▶ **Work task**:
Beginning with the very first line, please reproduce the entries exactly through the line containing "Special (40, 2367)".

___ Data listing ___

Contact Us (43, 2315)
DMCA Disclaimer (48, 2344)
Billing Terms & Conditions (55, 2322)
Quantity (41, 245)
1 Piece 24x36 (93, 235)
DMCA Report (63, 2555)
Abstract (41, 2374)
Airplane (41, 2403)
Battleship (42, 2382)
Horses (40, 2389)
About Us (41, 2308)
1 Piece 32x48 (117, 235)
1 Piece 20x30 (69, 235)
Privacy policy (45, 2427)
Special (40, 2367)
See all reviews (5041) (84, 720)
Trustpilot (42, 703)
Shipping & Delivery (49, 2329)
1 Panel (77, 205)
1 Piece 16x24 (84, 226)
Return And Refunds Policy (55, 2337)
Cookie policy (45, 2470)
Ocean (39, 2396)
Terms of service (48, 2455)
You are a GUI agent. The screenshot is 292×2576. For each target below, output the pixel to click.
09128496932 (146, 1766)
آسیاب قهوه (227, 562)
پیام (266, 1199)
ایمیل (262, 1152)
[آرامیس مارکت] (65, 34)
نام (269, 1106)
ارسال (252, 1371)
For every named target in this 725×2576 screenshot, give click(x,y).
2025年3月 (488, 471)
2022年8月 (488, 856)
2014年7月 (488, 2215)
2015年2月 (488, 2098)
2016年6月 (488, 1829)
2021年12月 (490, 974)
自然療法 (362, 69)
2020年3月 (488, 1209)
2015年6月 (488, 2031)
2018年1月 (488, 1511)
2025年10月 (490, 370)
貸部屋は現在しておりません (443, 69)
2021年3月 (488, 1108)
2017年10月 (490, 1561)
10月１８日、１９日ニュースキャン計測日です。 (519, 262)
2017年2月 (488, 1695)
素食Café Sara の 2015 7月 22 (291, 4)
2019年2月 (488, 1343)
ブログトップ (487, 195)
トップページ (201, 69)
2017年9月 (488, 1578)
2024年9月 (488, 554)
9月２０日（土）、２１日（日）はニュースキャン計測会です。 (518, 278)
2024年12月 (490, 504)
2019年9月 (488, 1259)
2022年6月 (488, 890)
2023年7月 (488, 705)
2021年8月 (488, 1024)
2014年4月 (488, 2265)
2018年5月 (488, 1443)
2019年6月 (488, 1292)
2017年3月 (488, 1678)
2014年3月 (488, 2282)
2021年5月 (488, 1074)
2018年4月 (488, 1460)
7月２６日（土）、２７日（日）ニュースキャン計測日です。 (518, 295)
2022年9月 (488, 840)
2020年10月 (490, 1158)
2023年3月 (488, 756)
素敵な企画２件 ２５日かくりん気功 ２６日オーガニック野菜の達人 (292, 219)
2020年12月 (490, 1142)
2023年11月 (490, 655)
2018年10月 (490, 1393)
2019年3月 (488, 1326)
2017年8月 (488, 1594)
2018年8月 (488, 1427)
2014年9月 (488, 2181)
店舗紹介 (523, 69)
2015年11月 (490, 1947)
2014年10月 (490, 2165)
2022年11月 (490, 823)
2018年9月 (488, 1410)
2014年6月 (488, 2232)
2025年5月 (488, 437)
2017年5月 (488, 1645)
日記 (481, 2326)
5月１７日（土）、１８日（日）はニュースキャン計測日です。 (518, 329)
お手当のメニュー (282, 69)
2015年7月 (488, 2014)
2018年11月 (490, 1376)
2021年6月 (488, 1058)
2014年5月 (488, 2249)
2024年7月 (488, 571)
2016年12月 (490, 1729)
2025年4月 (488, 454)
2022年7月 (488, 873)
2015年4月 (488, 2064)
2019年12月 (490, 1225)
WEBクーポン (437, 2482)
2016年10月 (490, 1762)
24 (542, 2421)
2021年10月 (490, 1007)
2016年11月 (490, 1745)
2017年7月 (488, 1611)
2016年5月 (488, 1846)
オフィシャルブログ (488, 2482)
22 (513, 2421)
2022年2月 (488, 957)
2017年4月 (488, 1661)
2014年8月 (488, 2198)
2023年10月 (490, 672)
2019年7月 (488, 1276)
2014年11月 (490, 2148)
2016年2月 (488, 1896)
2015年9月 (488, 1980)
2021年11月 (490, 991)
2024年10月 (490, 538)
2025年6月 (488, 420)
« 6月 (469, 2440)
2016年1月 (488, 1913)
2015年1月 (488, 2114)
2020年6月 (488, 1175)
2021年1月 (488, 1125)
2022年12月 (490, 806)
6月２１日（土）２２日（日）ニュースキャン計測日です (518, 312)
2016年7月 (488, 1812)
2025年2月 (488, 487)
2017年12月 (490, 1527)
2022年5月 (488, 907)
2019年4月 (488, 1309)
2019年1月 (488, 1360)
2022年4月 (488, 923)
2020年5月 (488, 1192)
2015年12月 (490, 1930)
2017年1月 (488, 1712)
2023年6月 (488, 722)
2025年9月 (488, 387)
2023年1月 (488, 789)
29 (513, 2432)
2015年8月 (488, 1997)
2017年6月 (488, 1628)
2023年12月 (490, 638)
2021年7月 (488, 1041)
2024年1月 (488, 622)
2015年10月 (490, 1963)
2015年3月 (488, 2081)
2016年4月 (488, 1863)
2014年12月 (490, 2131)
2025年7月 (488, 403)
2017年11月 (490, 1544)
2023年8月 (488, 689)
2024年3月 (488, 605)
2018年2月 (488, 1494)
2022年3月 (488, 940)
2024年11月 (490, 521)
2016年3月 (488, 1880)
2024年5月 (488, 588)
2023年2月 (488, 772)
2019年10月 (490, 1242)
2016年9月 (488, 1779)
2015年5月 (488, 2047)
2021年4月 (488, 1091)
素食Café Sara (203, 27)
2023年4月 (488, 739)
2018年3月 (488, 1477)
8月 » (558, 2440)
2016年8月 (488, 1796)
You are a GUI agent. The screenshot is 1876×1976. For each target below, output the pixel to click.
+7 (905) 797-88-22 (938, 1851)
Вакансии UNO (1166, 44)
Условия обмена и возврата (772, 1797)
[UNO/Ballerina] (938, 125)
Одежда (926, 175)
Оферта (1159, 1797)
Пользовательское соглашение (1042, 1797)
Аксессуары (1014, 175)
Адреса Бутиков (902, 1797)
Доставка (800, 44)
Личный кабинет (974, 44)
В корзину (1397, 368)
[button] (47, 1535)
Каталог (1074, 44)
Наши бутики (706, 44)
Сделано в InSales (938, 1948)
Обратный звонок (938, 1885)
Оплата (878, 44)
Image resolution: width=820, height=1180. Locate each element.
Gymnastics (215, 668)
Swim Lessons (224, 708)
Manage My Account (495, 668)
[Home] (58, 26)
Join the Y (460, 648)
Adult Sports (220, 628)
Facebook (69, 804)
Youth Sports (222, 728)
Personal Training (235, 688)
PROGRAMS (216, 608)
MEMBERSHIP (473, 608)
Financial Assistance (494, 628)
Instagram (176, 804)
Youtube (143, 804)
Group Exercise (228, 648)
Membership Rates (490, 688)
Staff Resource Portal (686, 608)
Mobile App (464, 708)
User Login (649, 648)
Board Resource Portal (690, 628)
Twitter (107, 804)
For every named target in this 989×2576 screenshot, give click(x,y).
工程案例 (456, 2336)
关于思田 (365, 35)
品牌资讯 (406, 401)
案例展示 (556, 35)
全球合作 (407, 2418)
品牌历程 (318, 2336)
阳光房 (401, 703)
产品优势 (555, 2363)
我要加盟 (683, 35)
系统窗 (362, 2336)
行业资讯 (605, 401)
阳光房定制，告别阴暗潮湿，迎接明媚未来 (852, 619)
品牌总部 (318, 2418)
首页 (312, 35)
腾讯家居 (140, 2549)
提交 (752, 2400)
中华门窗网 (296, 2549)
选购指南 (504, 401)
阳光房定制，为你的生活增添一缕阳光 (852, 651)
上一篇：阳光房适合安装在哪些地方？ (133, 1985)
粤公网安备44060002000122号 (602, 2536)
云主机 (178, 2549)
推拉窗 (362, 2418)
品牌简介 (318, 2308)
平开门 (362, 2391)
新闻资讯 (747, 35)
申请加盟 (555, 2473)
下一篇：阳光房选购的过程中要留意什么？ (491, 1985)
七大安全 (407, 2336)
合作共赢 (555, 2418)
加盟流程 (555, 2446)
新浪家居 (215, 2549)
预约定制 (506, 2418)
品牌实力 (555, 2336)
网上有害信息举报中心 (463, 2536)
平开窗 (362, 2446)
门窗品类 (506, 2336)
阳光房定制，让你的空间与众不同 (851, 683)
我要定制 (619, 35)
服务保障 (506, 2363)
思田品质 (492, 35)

___

▶ **Written answer**:
Contact Us (43, 2315)
DMCA Disclaimer (48, 2344)
Billing Terms & Conditions (55, 2322)
Quantity (41, 245)
1 Piece 24x36 (93, 235)
DMCA Report (63, 2555)
Abstract (41, 2374)
Airplane (41, 2403)
Battleship (42, 2382)
Horses (40, 2389)
About Us (41, 2308)
1 Piece 32x48 (117, 235)
1 Piece 20x30 (69, 235)
Privacy policy (45, 2427)
Special (40, 2367)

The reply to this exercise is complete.